#Gate广场四月发帖挑战 #Gate广场四月发帖挑战 Volatility Rollercoaster! Bitcoin breaks below $66,000 again, with intraday swings exceeding $2,100. The battle between selling pressure and rebound short covering signals intensifies.



The crypto market today experiences intense fluctuations, with Bitcoin performing a "rise and fall" rollercoaster, becoming the focus of global investors' attention. As of press time, Bitcoin reached a high of $68,113.92 and a low of $65,961.66, with intraday volatility over $2,100. The current price stabilizes at $66,130.00, down 3.7% over 24 hours. While it reclaims the critical $66,000 level, it also enters a fierce battle between bulls and bears. On one side, there is concentrated selling by listed companies and sovereign states, with the "reserve craze" quietly retreating; on the other, analysts warn of overly crowded short positions, suggesting a potential rebound and short covering before the Easter holiday.

With multiple signals intertwined, what is the future trajectory of Bitcoin? Today, combining the latest market movements and key news, we analyze the underlying logic and trends.

1. Today’s Market Highlights: Rise and Fall, Repeated Battles at $66,000
Bitcoin's price action today is highly dramatic. It opened with a quick rally, briefly breaking through the $68,000 mark, reaching a short-term high of $68,113.92. However, the upward momentum failed to sustain, and prices quickly retreated, dipping to $65,961.66, approaching the key support at $65,500. A slight rebound followed, with the market oscillating around $66,130.00.

Market sentiment reflects the increased divergence among investors. On-chain data shows that within 24 hours, 153,000 traders were liquidated globally, totaling $474 million, with Bitcoin liquidations accounting for over 60%. Both bulls and bears are engaged in fierce battles. Meanwhile, the Fear & Greed Index plummeted from yesterday’s "Extreme Greed" (90) to 38 (Fear), indicating a clear sentiment reversal and further volatility.

Additional note: Over the past few weeks, Bitcoin has been oscillating between $60,000 and $70,000 without a clear breakout direction. Today’s rise and fall highlight current market uncertainty, with the $66,000 level serving as a key battleground for bulls and bears.

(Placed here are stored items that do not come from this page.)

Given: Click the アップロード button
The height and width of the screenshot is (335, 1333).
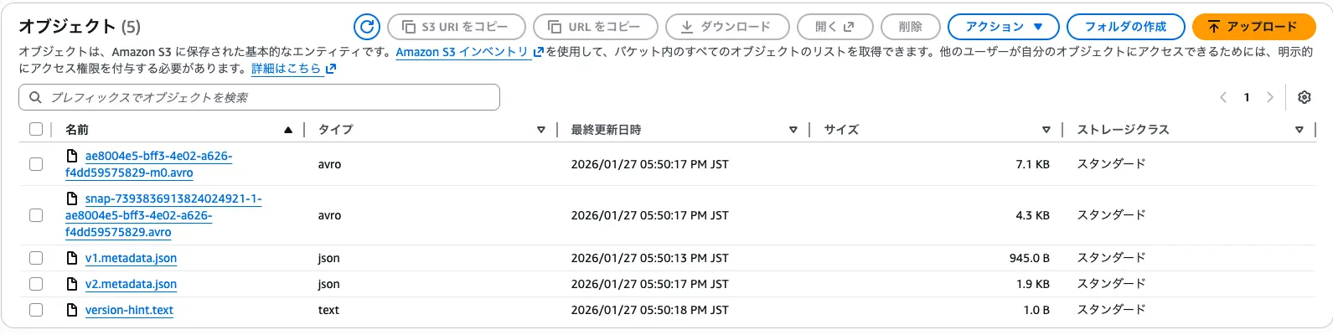Looking at the screenshot, I should [1253, 27].
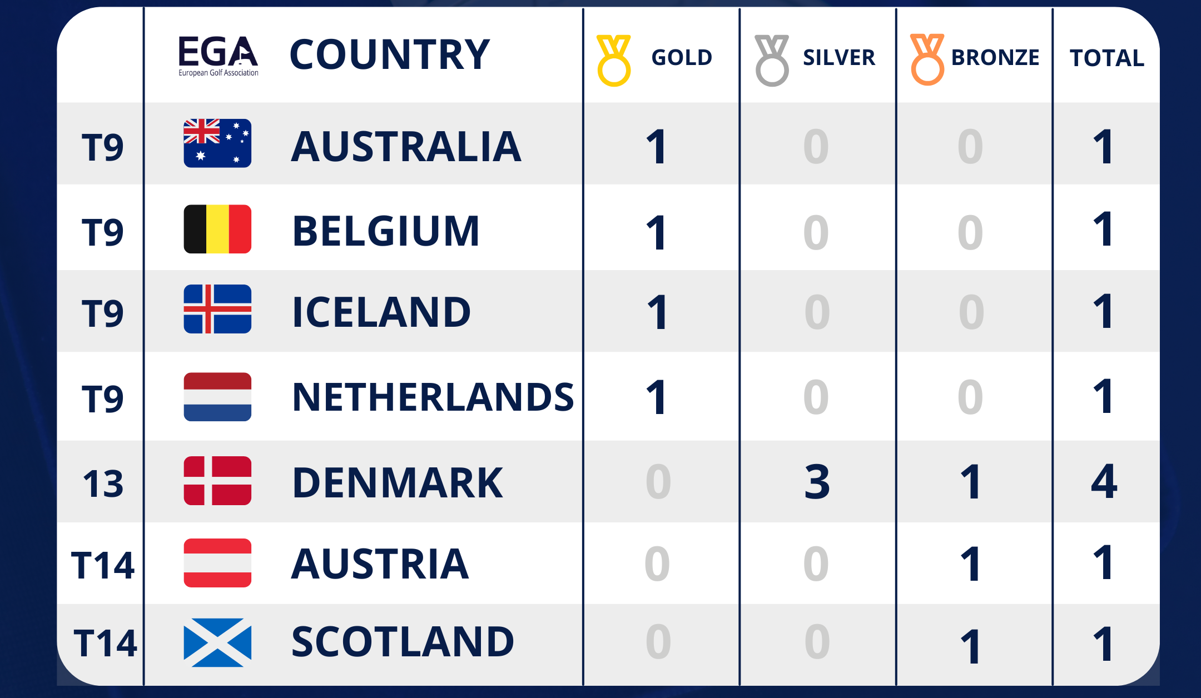The image size is (1201, 698).
Task: Click Denmark's silver medal count of 3
Action: pyautogui.click(x=817, y=482)
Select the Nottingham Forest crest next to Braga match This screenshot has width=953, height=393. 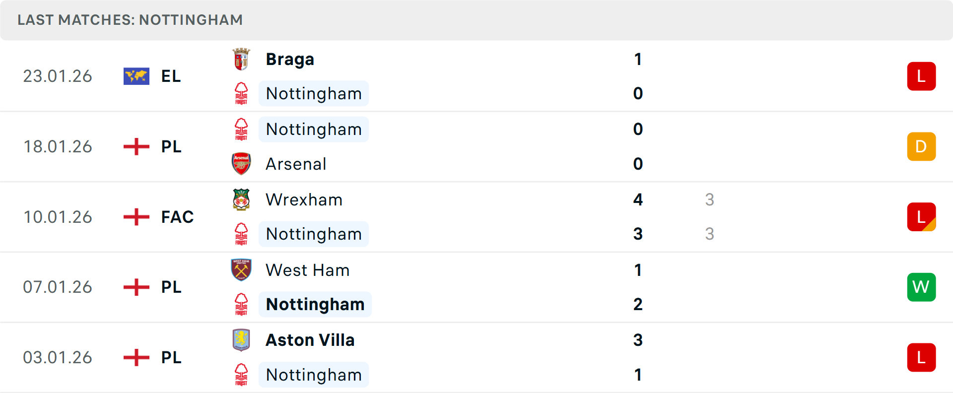pos(242,93)
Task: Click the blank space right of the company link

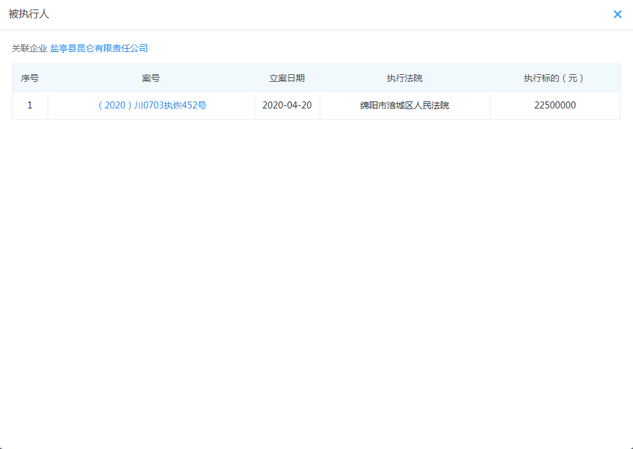Action: [x=381, y=48]
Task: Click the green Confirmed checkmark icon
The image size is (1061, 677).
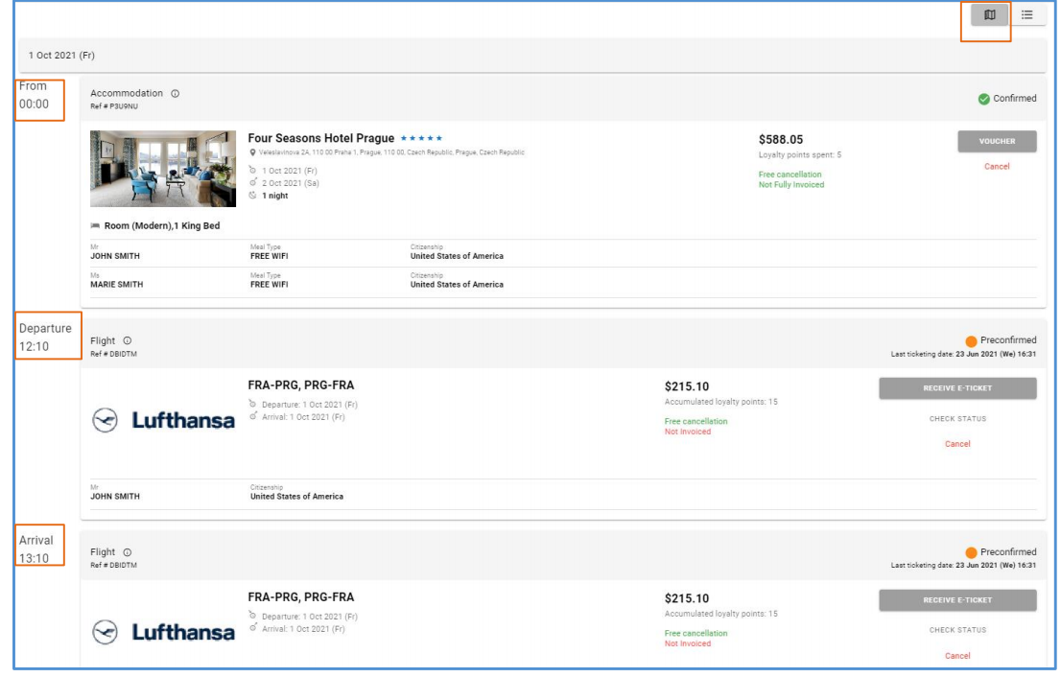Action: tap(983, 98)
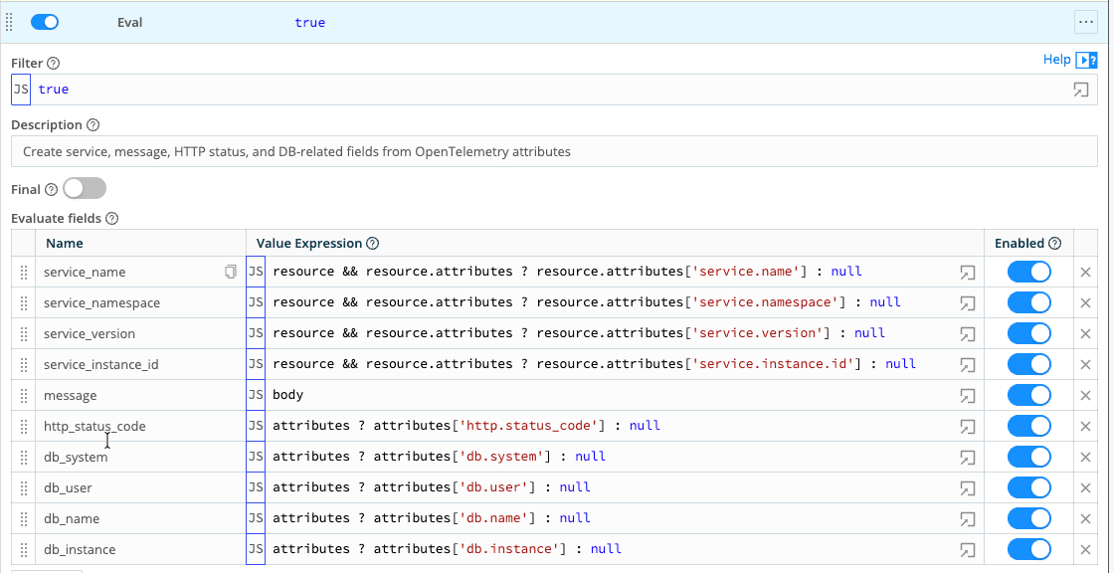Click the Help panel icon
1114x573 pixels.
point(1086,60)
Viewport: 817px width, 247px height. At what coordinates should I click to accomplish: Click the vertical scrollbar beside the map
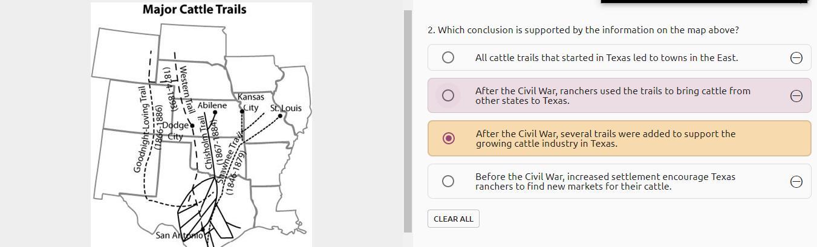[408, 121]
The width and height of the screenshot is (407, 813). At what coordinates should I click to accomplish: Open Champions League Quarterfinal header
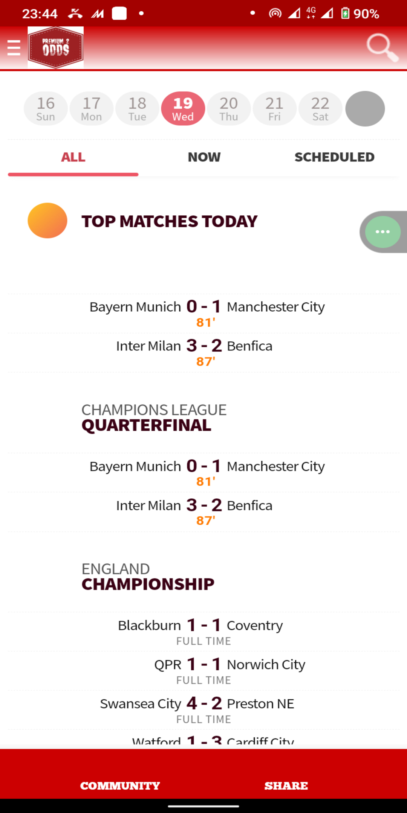(x=154, y=418)

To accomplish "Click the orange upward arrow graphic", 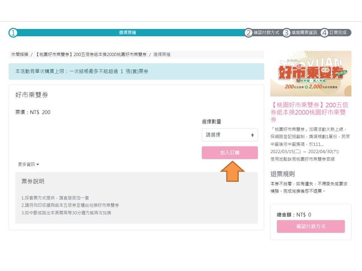I will tap(232, 172).
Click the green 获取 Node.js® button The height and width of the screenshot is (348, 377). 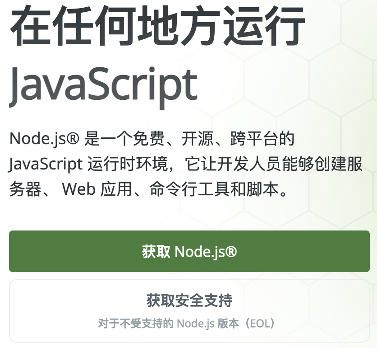pos(189,251)
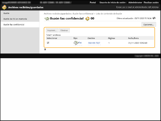Uncheck the FAX-RX-TEST file checkbox
Viewport: 161px width, 121px height.
point(48,43)
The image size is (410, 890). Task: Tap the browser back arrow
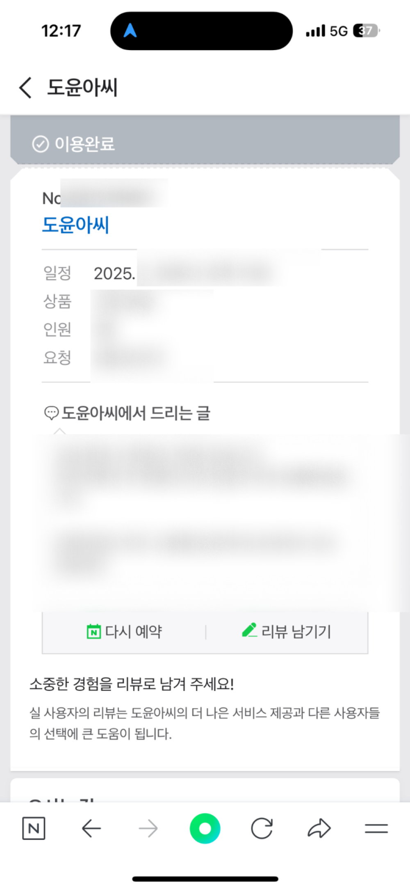(x=91, y=828)
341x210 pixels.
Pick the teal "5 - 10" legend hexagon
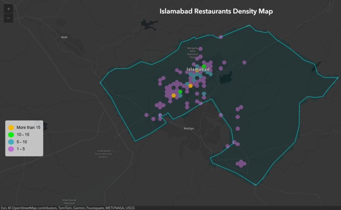pyautogui.click(x=11, y=142)
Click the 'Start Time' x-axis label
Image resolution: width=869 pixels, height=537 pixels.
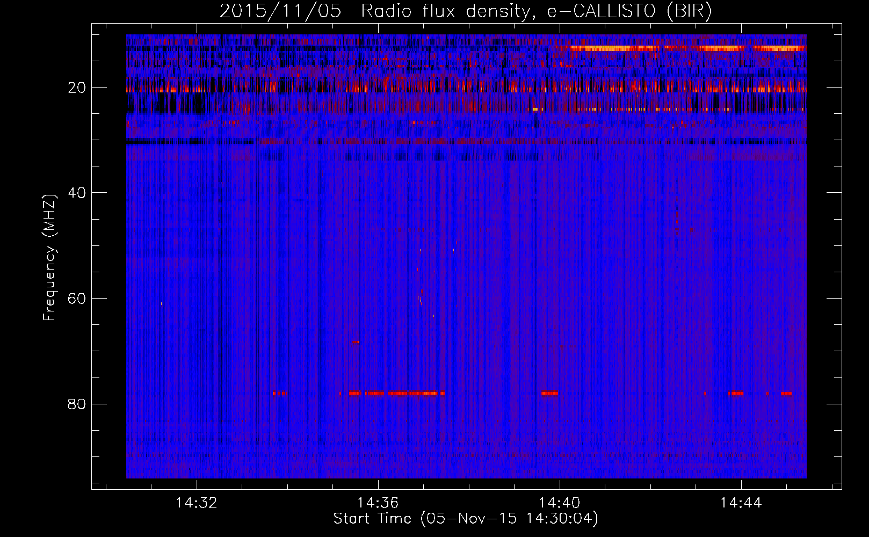click(465, 519)
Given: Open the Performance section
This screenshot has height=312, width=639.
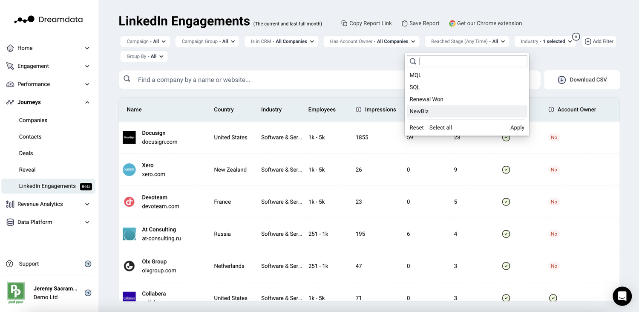Looking at the screenshot, I should pos(33,84).
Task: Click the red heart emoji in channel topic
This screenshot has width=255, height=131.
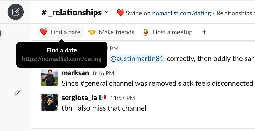Action: [x=120, y=13]
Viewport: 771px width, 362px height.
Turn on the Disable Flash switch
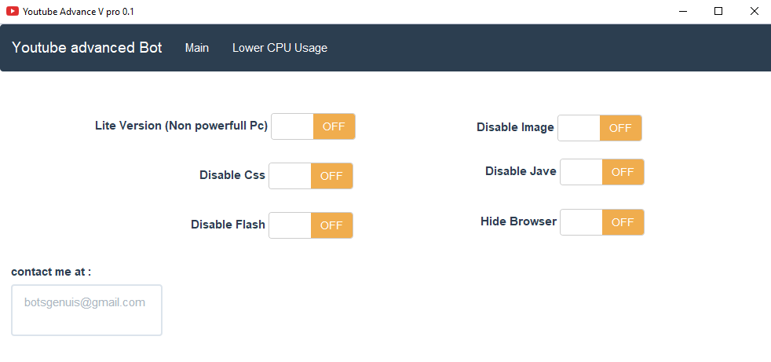(x=311, y=225)
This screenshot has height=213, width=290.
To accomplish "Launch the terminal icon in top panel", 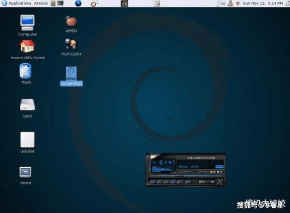I will click(60, 3).
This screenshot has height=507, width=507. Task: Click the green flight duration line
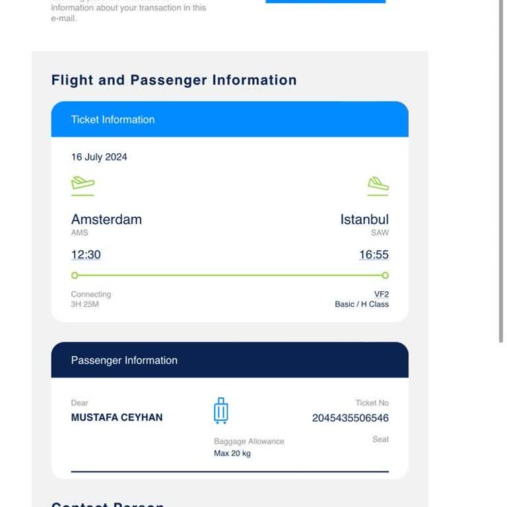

2. Key News Analysis: Selling Wave vs. Short Covering Warning, Intense Bull-Bear Signals
1. Bearish Signals: Reserve Craze Fades, Concentrated Selling by Listed Companies and Sovereign States
According to CoinWeb on April 2, the "reserve craze" for Bitcoin is waning, with several listed companies and sovereign nations beginning to sell holdings, exerting downward pressure on prices.

Among listed companies, Empery Digital, Genius Group, and Riot Platforms have all reduced their Bitcoin holdings this week. For example, Empery Digital sold 102 BTC at $71,636 each last week, earning about $7.3 million, used for cash reserves and stock buybacks. Riot and Genius mainly sold to pay debts and meet liquidity needs, with some shifting focus toward AI and high-performance computing (HPC), gradually reducing reliance on cryptocurrencies. Sovereign sales are also accelerating; Bhutan’s government has been selling Bitcoin holdings recently. According to Arkham, Bhutan has transferred about $42.5 million worth of Bitcoin since 2026 and still holds around 5,400 BTC, worth approximately $374 million. These sales aim to bolster national finances and balance economic inflows and outflows.

Industry analysts believe that the concentrated selling by listed companies and sovereign states directly increases market supply, exerting short-term pressure on Bitcoin prices and being a key factor behind today’s rise and fall.

2. Bullish Signals: Overcrowded Shorts, Potential Rebound and Short Covering Before Easter
Despite the short-term selling pressure, analysts warn that Bitcoin’s short positions are overly crowded, and a rebound and short covering before Easter could support prices.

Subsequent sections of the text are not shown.